▶ **THE REQUEST**
Please select every line in the rows that contains the string "list", treating uppercase and lowercase as different.
* begin DATA SUPPLIED *
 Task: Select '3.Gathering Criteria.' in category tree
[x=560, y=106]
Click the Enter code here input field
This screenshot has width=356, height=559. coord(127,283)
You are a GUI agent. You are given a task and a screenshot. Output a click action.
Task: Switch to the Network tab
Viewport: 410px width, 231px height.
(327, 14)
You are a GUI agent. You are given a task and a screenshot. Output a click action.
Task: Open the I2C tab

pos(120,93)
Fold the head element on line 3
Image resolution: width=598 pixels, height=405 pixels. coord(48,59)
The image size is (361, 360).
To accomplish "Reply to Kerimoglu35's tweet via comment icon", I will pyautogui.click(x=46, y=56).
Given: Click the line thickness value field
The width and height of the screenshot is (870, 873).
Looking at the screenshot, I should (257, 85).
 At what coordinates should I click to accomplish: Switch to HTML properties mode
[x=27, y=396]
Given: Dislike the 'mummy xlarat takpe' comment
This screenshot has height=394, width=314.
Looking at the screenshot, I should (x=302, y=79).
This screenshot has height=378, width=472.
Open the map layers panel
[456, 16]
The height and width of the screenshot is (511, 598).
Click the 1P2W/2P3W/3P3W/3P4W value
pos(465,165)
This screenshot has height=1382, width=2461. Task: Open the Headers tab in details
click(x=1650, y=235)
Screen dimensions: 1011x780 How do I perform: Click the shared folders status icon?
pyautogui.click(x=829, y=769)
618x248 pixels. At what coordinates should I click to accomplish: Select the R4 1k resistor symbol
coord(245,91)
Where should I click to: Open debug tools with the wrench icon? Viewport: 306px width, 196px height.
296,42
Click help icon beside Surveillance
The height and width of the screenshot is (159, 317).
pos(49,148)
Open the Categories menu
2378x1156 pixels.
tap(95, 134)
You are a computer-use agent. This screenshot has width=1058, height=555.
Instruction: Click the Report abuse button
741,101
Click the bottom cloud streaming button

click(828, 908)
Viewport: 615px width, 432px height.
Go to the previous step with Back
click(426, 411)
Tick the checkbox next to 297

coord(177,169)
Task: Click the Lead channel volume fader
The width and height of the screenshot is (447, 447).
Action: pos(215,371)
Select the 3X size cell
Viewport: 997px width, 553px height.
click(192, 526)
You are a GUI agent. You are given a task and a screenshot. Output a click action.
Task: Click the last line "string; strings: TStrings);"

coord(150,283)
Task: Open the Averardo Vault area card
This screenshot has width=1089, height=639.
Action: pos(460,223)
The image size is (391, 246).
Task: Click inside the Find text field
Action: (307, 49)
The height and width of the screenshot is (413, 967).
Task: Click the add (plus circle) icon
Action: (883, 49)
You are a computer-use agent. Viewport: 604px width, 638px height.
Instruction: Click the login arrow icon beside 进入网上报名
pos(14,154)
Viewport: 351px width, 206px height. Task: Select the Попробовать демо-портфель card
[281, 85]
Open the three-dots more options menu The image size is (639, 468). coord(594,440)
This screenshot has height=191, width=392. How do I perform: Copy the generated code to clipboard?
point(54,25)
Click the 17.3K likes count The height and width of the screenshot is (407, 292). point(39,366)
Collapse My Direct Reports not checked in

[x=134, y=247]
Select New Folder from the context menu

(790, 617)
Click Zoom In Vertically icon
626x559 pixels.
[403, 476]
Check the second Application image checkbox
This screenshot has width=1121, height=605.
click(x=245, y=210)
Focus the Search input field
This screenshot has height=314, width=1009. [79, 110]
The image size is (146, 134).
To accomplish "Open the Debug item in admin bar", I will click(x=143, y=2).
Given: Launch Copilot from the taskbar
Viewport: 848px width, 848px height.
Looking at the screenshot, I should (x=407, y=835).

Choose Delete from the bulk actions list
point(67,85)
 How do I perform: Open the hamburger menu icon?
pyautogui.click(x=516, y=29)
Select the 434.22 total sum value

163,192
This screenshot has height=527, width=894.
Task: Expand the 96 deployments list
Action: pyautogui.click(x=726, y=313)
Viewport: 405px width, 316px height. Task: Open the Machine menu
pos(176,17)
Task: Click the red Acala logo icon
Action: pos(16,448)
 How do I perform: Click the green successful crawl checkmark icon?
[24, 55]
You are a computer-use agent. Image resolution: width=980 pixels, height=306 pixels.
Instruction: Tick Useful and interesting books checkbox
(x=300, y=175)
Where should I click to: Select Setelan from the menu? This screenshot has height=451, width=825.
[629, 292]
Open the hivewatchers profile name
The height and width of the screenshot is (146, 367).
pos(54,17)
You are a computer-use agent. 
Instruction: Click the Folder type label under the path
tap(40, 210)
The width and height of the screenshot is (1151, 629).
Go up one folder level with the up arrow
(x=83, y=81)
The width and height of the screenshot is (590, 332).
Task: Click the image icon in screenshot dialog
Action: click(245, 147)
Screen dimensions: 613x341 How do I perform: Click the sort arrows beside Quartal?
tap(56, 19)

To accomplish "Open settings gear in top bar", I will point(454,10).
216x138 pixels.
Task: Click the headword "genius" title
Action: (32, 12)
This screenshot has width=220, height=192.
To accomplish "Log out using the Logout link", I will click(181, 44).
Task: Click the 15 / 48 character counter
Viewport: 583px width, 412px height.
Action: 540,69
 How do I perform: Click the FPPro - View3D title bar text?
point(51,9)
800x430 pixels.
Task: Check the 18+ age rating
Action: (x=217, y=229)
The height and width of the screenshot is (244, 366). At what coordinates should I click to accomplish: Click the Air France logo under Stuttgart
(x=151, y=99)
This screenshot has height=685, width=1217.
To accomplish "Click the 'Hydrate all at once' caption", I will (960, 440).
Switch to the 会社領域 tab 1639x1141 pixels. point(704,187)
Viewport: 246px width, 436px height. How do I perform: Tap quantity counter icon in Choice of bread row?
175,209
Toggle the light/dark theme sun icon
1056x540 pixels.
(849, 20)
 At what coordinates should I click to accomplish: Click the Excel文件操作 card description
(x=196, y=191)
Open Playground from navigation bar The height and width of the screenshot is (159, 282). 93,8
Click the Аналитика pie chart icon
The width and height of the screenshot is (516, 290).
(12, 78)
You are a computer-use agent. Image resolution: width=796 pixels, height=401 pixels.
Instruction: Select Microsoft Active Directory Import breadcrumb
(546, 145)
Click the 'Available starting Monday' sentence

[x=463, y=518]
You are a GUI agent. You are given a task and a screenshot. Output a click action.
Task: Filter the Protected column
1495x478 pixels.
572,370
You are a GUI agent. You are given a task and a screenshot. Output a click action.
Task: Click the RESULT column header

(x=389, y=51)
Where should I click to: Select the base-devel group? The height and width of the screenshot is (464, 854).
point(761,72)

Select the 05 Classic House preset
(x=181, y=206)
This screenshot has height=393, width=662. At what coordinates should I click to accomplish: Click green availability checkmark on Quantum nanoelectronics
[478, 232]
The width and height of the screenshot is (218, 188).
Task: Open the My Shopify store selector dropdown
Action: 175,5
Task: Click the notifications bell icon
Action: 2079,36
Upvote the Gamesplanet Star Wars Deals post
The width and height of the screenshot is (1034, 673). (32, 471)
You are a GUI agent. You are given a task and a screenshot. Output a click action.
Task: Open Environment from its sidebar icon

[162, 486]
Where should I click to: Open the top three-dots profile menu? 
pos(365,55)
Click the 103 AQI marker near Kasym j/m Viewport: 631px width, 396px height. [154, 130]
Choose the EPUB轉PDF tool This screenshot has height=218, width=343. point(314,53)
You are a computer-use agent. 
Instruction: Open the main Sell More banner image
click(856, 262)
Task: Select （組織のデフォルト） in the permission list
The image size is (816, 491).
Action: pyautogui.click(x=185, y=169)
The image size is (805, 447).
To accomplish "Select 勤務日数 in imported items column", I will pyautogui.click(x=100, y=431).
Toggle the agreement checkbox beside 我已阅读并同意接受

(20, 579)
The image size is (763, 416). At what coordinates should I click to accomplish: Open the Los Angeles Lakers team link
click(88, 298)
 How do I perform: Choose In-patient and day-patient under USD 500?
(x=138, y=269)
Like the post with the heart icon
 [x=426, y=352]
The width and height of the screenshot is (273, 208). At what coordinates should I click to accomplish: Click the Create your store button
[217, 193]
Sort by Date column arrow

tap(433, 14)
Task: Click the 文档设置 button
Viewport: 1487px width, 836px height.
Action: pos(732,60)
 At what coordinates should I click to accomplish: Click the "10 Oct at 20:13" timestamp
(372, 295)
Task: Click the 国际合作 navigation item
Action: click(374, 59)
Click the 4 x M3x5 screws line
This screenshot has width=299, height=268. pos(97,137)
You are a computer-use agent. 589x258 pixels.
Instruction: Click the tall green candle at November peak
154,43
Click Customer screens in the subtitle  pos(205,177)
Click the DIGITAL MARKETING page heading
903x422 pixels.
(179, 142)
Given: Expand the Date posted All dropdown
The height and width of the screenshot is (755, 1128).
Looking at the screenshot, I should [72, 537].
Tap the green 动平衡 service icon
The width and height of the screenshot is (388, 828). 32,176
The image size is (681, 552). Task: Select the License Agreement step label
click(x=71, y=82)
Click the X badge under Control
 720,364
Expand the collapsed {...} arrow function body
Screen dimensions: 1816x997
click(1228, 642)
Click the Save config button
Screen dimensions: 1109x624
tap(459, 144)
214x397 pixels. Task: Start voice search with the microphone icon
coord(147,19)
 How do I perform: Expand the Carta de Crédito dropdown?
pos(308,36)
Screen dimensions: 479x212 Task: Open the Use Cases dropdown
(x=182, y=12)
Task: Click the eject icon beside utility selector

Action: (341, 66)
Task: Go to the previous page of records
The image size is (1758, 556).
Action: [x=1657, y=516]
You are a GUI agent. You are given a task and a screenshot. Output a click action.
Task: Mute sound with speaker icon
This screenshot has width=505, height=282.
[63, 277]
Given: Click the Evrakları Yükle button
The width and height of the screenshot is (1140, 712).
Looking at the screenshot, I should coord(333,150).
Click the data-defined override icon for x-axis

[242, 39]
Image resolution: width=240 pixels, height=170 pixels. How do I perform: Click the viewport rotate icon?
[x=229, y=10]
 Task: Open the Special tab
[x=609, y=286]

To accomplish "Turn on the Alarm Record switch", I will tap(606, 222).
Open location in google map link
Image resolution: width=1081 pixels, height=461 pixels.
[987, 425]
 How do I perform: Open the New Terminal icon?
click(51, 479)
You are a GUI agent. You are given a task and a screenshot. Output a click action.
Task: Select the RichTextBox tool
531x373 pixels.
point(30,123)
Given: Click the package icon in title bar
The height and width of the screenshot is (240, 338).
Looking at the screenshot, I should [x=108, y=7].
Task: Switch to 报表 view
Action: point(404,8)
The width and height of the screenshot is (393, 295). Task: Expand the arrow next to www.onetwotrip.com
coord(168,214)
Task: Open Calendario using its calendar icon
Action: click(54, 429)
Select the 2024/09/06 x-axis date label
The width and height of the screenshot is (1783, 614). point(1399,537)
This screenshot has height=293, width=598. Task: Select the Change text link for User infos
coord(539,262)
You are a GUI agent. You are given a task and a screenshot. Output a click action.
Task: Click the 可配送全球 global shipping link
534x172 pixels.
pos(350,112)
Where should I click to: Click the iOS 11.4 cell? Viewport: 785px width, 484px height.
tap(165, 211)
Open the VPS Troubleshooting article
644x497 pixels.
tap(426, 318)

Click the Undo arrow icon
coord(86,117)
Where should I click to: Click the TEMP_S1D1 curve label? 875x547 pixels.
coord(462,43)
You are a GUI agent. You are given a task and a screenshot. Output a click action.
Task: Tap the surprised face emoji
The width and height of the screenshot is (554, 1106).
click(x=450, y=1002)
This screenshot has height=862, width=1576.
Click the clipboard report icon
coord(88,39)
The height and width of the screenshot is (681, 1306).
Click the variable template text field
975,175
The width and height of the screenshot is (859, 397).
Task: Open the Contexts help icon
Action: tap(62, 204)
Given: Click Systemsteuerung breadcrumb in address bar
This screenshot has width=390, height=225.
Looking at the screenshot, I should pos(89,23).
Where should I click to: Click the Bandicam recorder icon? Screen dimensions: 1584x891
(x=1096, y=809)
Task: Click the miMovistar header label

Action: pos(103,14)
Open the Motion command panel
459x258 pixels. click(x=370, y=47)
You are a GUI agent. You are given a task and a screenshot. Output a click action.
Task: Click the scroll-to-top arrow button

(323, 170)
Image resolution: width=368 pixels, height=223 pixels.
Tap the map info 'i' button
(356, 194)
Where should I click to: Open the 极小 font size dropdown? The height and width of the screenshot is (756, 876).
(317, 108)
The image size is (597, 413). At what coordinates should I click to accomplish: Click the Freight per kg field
* end DATA SUPPLIED *
▶ **ANSWER FOR THE TASK**
Choose Delete from the bulk actions list
Task: Expand the 96 deployments list
Task: Select （組織のデフォルト） in the permission list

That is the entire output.